Sommes-nous les victimes de la colonisation parce que les traumatisantes expériences vécues par nos ancêtres continuent à influencer la structure de notre système nerveux ?
Depuis de nombreuses années, le développement de la génétique nous a permis de connaitre l’existence dans nos chromosomes de structures responsables du transfert au moment de la fécondation de caractères héréditaires chez les êtres vivants. La couleur et la forme des yeux, le type de cheveux, le teint de la peau, mêmes certaines maladies sont héréditaires et inscrits dans notre ADN.
La ressemblance physique entre ascendants et descendants est très souvent évidente.
Mais la science a eu des difficultés pour expliquer que des œufs fécondés en laboratoire sans la présence des géniteurs ont donné naissance à une nouvelle génération d’oiseaux qui reproduit les mêmes chants, a les mêmes habitudes alimentaires, utilisent les mêmes techniques de chasse et construit son nid comme le faisaient des parents qu’ils n’avaient pas connu. En laboratoire, des souris entraînées à éviter une odeur transmettaient leurs aversions pour cette odeur jusqu’à trois générations après eux.
Un groupe de chercheurs de l’Université Emory à Atlanta aux Etats-Unis d’Amérique du Nord ont prouvé qu’un événement traumatique ou des émotions ressenties lors de situations vécues par des générations précédentes affecte l’ADN dans le sperme et modifie le cerveau et le comportement des générations suivantes.
Existerait-il une forme de mémoire génétique qui se transmet d’une génération à l’autre ?
C’est sur la base de cette information que, jeune étudiant à la Faculté d’Ethnologie de l’Université d’Etat d’Haïti, je m’étais demandé si cette incapacité à nous parler, à nous entendre pour définir ensemble le tracé d’un meilleur avenir ne viendrait pas de cette « hérédité épigénétique transgénérationnelle » que nous portons en nous, malgré nous !
Nombreux sont ceux et celles qui, depuis l’assassinat du Père fondateur le 17 octobre 1806, ont tenté de percer le mystère de cette incapacité à nous entendre, à nous comprendre. Le cycle de notre existence de peuple intrigue à cause de l’alternance trop souvent répétés de la réussite et de l’échec.

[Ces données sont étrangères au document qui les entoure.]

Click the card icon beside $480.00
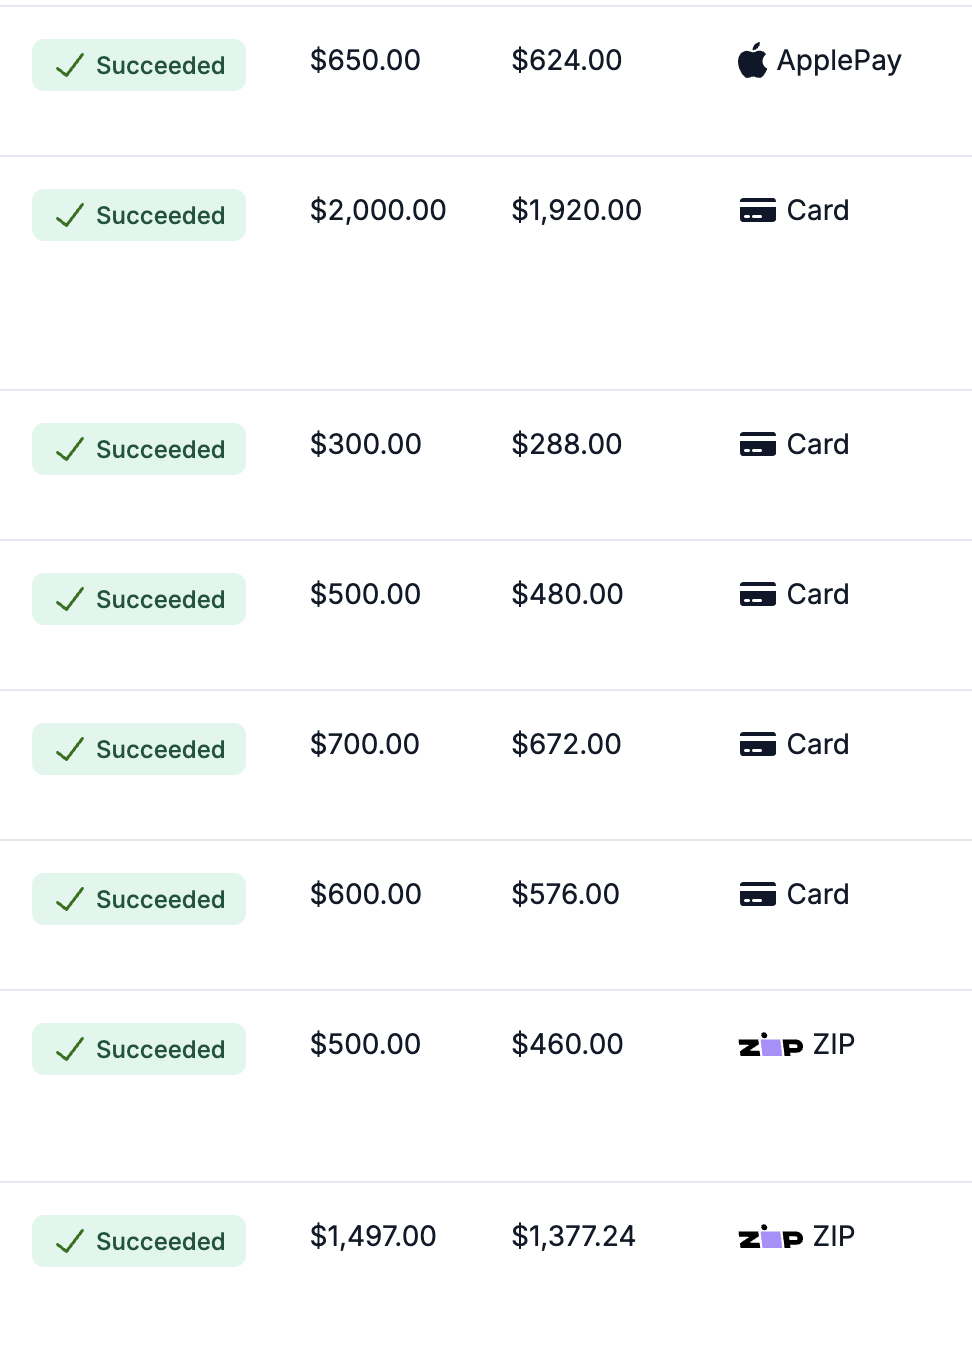The height and width of the screenshot is (1352, 972). click(757, 595)
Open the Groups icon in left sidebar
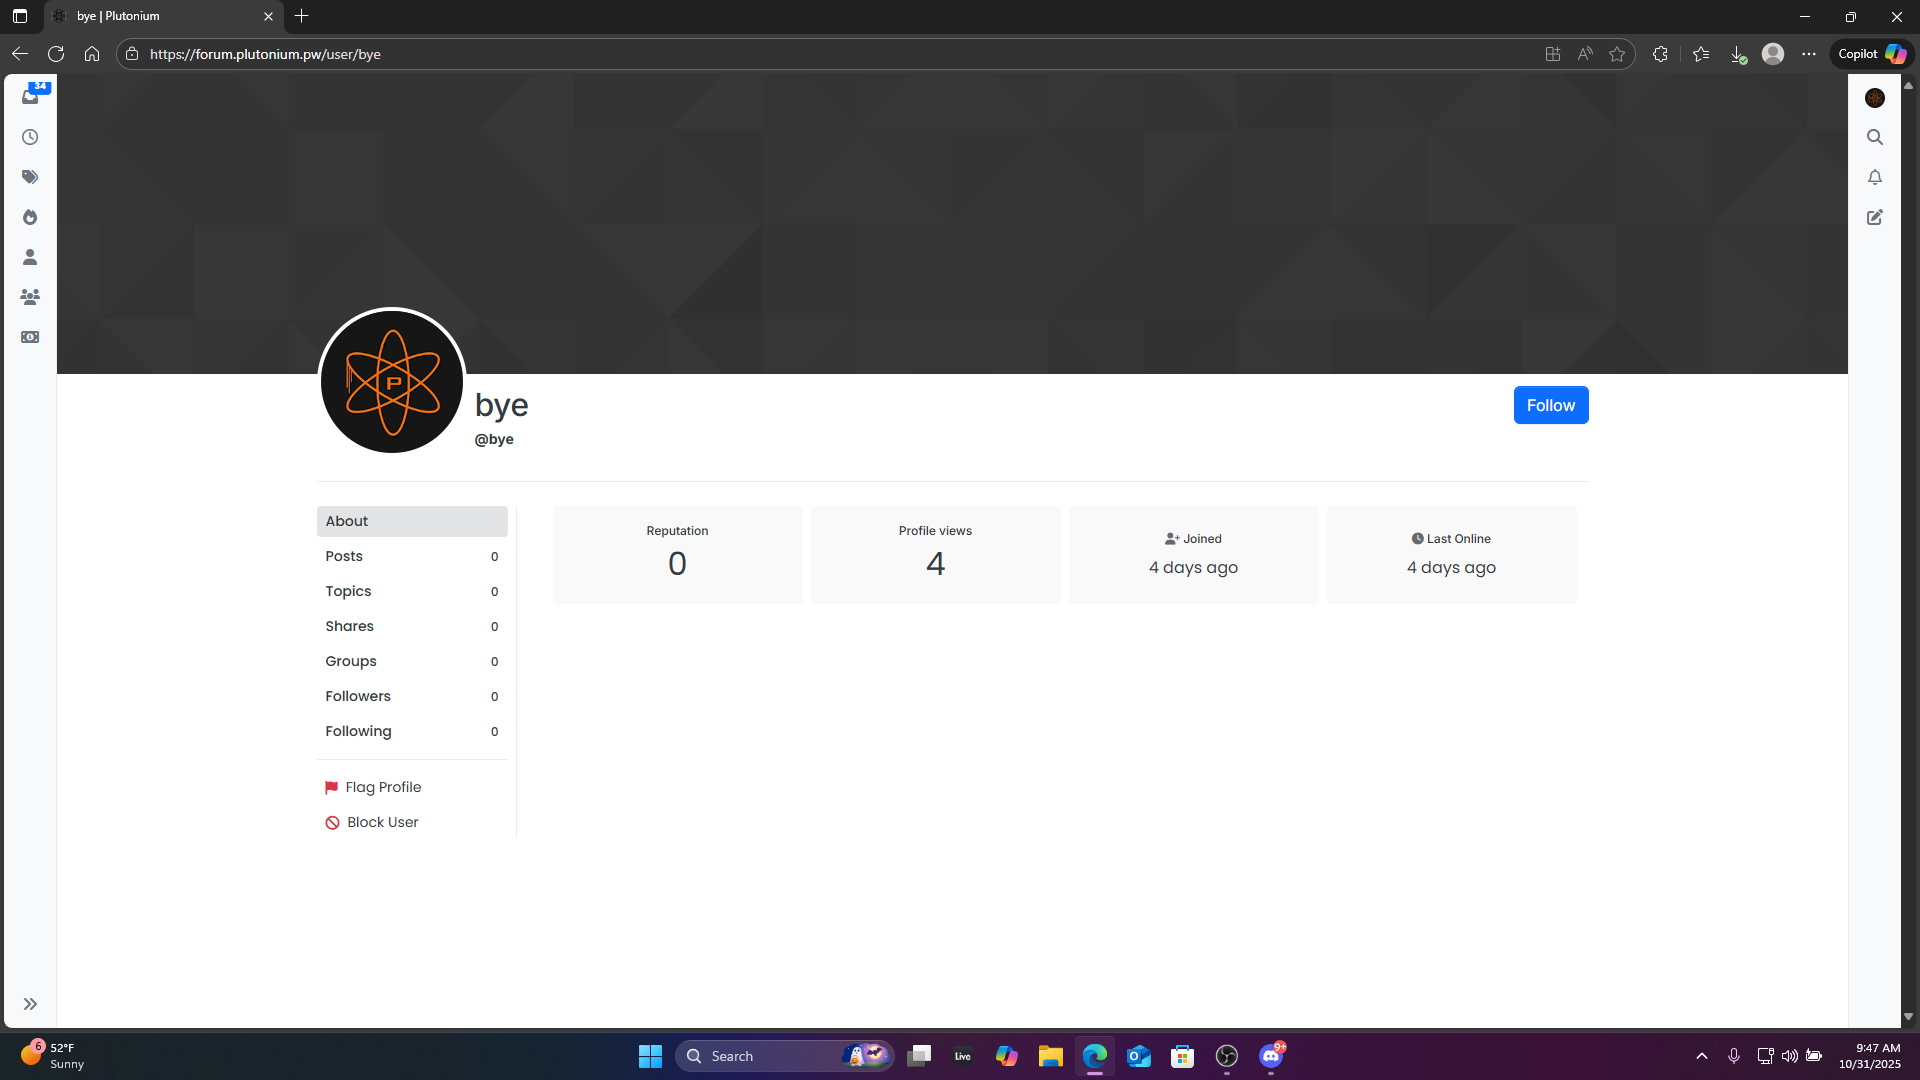This screenshot has width=1920, height=1080. tap(30, 297)
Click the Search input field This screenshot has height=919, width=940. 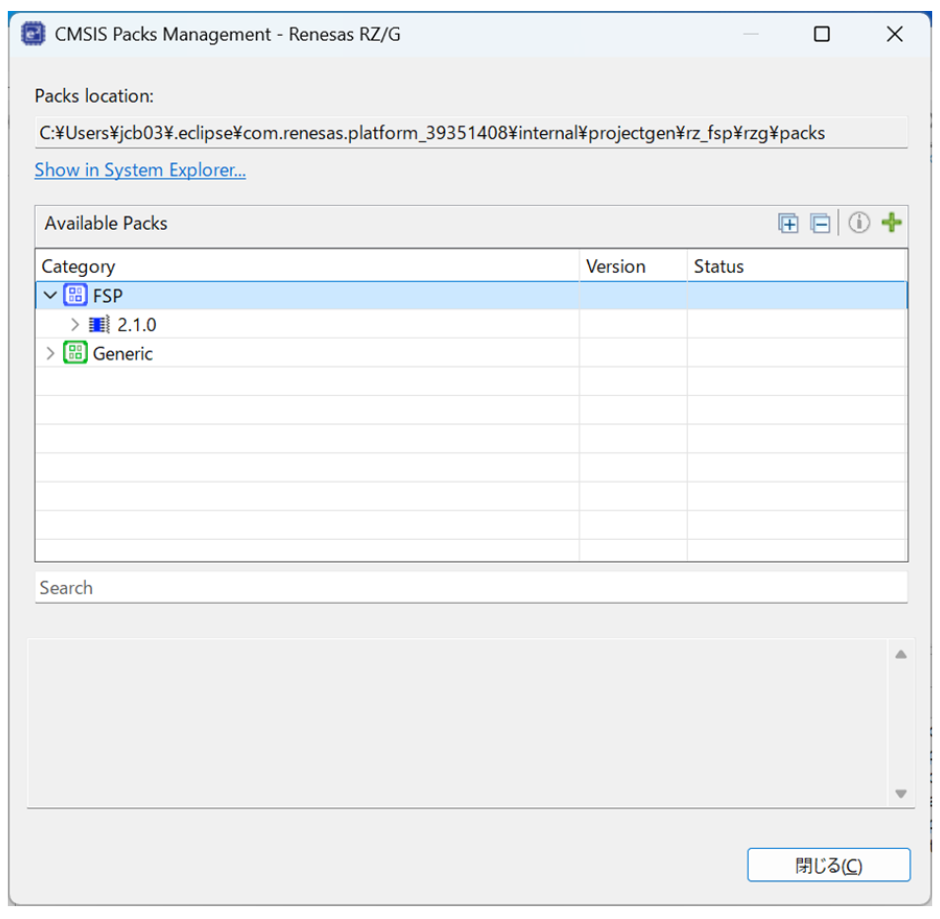(471, 587)
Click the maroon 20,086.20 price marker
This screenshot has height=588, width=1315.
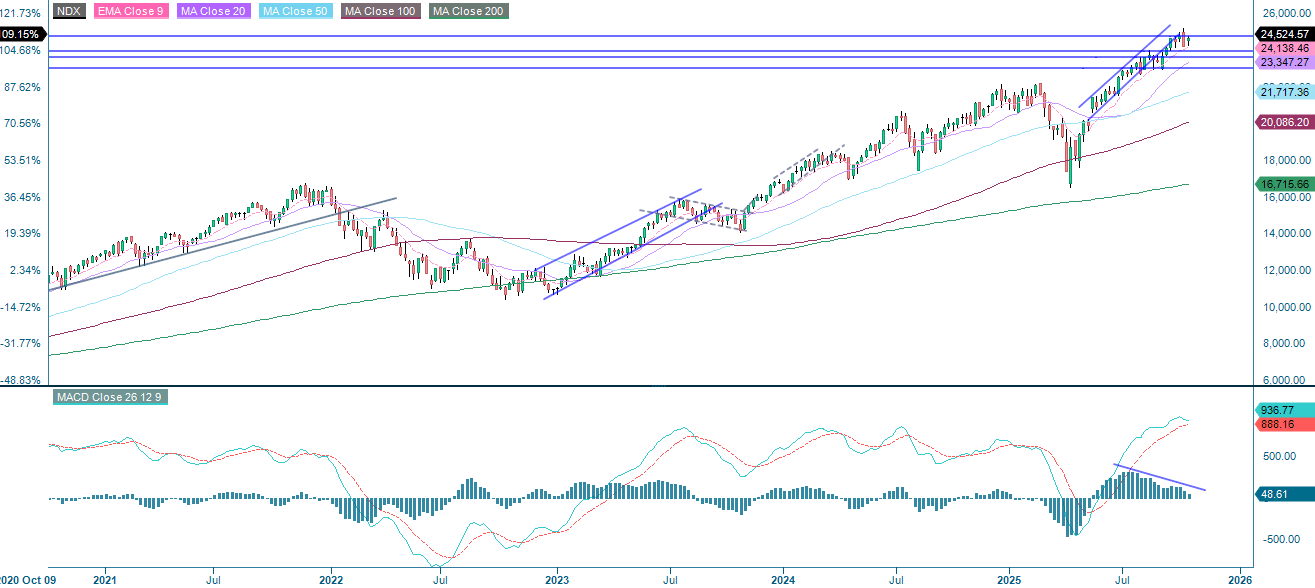(1285, 122)
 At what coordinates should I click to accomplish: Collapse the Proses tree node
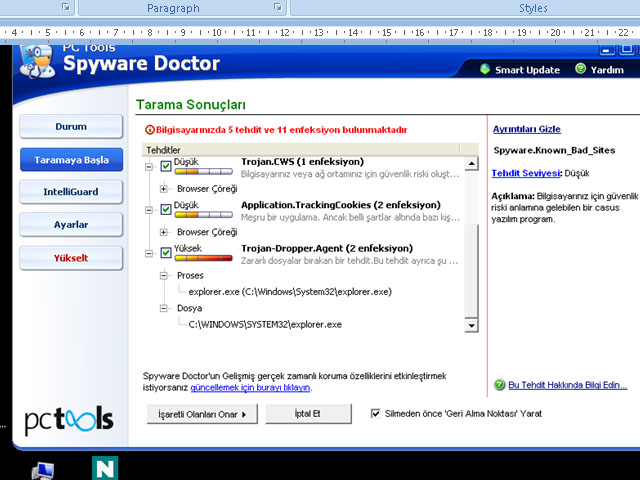pos(163,274)
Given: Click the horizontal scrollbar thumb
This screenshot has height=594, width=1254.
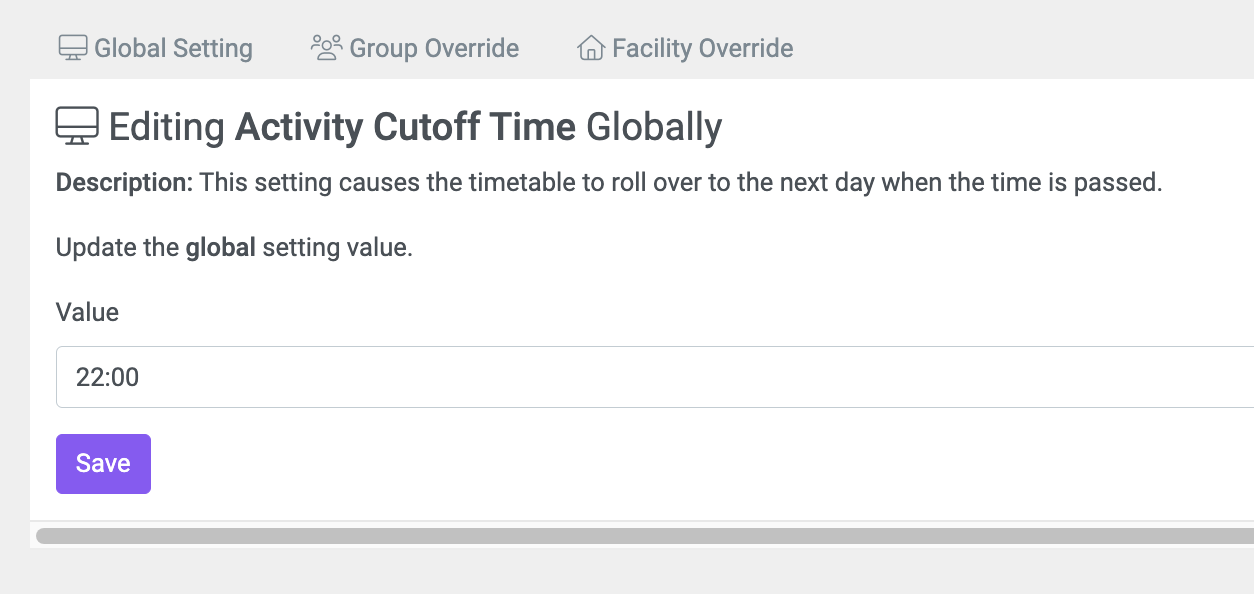Looking at the screenshot, I should tap(645, 536).
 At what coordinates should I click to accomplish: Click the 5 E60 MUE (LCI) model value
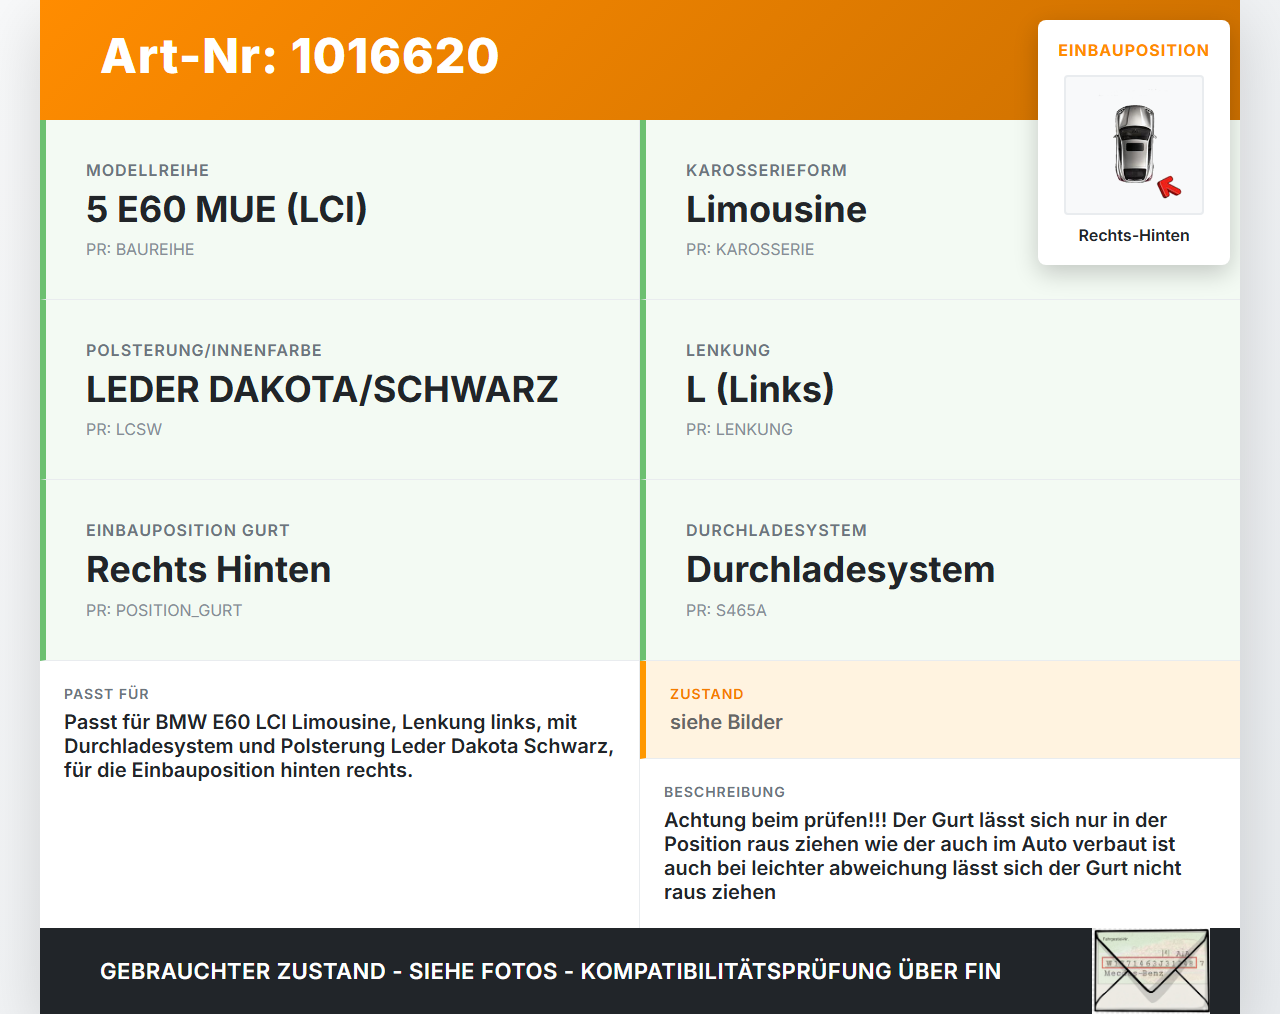tap(227, 209)
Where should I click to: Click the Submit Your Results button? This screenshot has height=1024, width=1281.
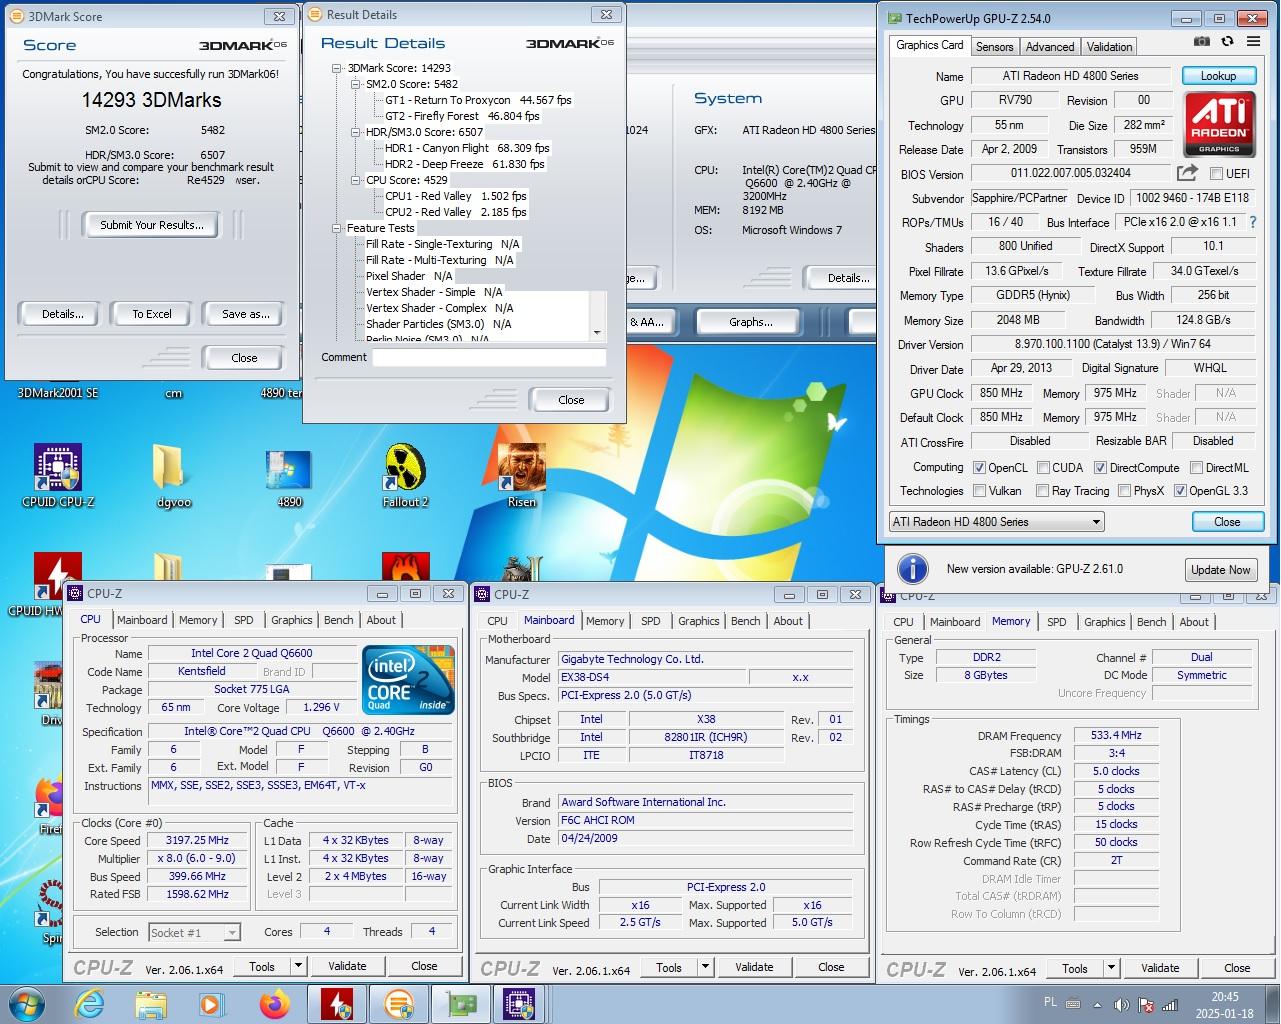pos(152,225)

En 1937 Jacques Roumain écrivait « La tragédie d’Haïti ». Deux ans plus tard Jean Price-Mars proposait une étude sur la « Formation ethnique, folklore et culture du Peuple haïtien ». Klébert Georges-Jacob publiait en 1946 une analyse ethno-sociale intitulée « Contribution à l’Etude de l’Homme haïtien », François Duvalier de son côté publiait « Psychologie ethnique et historique », le Dr. Jean-Baptiste Romain après son monumental livre sur l’anthropométrie en Haïti publiait « L’homme haïtien : ses origines ethniques, sa psychologie ».
De Frédérique Marcelin à Fernand Hibbert en passant par Justin Lhérisson sans oublier le succulent Maurice Sixto, nombreux sont nos romanciers, conteurs et dramaturges qui décrivent nos mœurs et nos travers et tentent, à leur manière, d’expliquer nos attitudes et comportements.
Qu’avons-nous fait ou que n’avons-nous pas fait pour arriver là ?
Au seuil de cette nouvelle année 2024 nous souhaitons que notre tentative de tester le lien de cause à effet ne reste pas lettre morte. A d’autres chercheurs de la vérifier.
De toute façon si nous voulons sortir de ce labyrinthe étourdissant et prétendre à des lendemains meilleurs, il faudra compter sur une volonté politique ferme, un nouveau manuel d’éducation adapté à notre rêve de graduer et … inventer un autre temps.